Wednesday, December 13, 2023

A Visit with Kelly Weimer, Part I


On December 2 my husband and I had the great privilege of visiting with Kelly Korber Weimer and seeing her famous collection.  Ever since I'd first caught glimpses of this magnificent assembly (on FB, through zooms and elsewhere), I had privately yearned to see it in person.  That seemed impossible, despite the fact that she lived less than 3 hours away and in the same state.

Yet everything had come together.  That day the weather was decent (always a consideration).  My navigator husband wanted to get out of the house and go far away, but not have to worry about hunters.  Unspoken but real, we had finally reached the stage of being able to trust small numbers of friends indoors not to infect us, (so this is a covid emergence story).  On top of it all, I had the best excuse:  I had a horse to deliver.  And so it was settled.

In the basement of an ordinary-looking house is one of the wonders of the model horse world.  Kelly kindly let me blaze away.  My aim from the start was not so much documenting every beast, (which I felt was an impossibility), but to grasp their overall arrangement and layout.  How did the rooms (if they were rooms), fit into one another?   I wanted to keep their general outline in mind, which might help keep me from getting totally drunk and lost.  This was a skill I'd gained at BreyerFest over many years.

But there was a lot to get drunk on.  Be warned:  these 2 posts have a total of 64 pictures.

Starting in the basement, there were a couple of normal rooms, including this photography stage area.

The entrance to the mysteries is to the right of this.  Turning a corner, one sees a pair of doorways, and through them shelves can be seen going on to the end.  Left doorway:


And right.  The right hallway is intercepted by a cross corridor that leads to a side chamber, a space opening off the right side of a hall running parallel to the main hallway.  Even that corridor is lined with horses.

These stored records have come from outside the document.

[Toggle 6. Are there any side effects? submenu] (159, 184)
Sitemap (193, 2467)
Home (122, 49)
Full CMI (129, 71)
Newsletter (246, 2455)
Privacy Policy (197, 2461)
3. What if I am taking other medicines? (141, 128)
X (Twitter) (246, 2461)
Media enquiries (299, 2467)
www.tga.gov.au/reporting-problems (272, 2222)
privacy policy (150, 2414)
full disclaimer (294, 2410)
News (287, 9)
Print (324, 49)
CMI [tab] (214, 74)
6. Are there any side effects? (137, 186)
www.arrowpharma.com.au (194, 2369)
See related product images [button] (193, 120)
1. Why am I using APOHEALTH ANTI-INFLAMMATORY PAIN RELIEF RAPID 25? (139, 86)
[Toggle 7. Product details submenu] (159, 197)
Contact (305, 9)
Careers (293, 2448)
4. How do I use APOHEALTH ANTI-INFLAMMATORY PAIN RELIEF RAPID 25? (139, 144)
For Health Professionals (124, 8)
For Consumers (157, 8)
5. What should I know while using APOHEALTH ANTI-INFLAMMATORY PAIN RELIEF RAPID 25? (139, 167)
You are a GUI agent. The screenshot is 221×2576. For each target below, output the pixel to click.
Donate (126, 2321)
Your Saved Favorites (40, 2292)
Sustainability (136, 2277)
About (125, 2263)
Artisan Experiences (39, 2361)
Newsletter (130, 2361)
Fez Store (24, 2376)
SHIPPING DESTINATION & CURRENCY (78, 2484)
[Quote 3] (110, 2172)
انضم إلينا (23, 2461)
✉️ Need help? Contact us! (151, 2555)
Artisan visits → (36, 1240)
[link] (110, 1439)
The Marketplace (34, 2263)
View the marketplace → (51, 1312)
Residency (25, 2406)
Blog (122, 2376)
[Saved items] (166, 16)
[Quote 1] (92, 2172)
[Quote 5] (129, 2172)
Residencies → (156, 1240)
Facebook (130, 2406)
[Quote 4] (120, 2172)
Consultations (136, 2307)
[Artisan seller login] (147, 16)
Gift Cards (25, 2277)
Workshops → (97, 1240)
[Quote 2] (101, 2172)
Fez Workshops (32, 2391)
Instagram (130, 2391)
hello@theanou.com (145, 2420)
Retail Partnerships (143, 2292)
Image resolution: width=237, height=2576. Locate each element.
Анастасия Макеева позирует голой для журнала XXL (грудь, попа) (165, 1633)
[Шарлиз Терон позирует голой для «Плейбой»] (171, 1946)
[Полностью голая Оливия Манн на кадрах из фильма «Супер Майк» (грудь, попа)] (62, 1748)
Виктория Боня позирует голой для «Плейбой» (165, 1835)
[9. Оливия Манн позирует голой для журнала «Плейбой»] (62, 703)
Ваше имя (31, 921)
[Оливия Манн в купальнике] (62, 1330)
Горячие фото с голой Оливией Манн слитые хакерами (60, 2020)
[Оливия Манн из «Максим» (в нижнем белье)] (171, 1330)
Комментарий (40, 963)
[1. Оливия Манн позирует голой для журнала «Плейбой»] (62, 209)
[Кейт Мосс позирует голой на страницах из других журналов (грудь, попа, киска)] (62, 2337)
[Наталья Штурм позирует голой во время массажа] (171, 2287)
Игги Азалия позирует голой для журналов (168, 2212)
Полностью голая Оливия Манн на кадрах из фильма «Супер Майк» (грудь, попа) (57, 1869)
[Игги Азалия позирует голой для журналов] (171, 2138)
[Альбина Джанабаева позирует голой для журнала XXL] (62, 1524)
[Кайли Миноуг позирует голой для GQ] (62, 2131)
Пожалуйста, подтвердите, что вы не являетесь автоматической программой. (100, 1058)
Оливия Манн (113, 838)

Here's a view straight into the side chamber, a place with some furnace ducts.  This room held miscellanea on 3 sides:  horses that were not Breyers, one of a kinds, overflows and extras (i.e. new molds) or those who did not fit into the general order.  That order, I realized, was congas.  The horses are arranged by mold.  Pretty much every shot was a conga shot.

I will be showing this chamber and another, far more formal, upstairs room in a second post.  For now, just going down those hallways was enough and more than enough for sensory overload.  I confess that no logical order was used while shooting.  I just grabbed!  (Any order you see here came along afterwards, a product of post-processing.)  

Right off the bat, at lower right through the left doorway, I found my current desired horse, a white foal.  Kelly wouldn't part with it, imagine that!

Then my progress became a sort of amazed swinging right and left, and just went on and on.  On the right:

On the left:

 The aisle or hallway that led to the side chamber resulted in some shelves being corner units.  I thought this very clever.  See the Emersonii above (10th photo) - they are below the Vermeers here.


Naturally, shorter horses took places on shorter shelves.  High on the right:  Shetland Ponies.

 Further on down this same lengthy aisle, the process repeated itself.  What? only one Alborozo?

(Above) The blue Lonesome Glory is a repaint.  (Below) Ahah, here is the mother of the foal I wanted, standing with others of her shape (Corazon, or Celeste:  Andalusian Mare).

Clearly a collection as large as this one has been years, decades, in the making.  I never did get a head count but it must be in the thousands.  For contrast, my own collection, over nearly the same span of time, tops out at about four hundred, not counting SMs.

Deeper and deeper into the mysterious depths.  The chestnut PAS on the end is by Kathy Maestas, and was found in an antique shop.


The zebras were on a cross corridor corner. 

At last, at the ends of the earth, I saw the back wall.   These two shots give the atmosphere of the place pretty well.

With a wide brim hat, a long tail and a camera around my neck, I had to be careful how I turned around.  At first I kept muttering, "I didn't know it would be this small."  I meant the space they all were in -- I felt they deserved a great deal of room.   Memories from the Patagonia Museum of the Horse in AZ n the 1970s, and, further back, winding through the tourist alleys of Nogales, Mexico, were in my brain.  This was before I realized there was an entire room on the first floor with a lot more horses.

And when I did, the first thing I said was, "So that's where the other Alborozos are!"  She laughed out loud.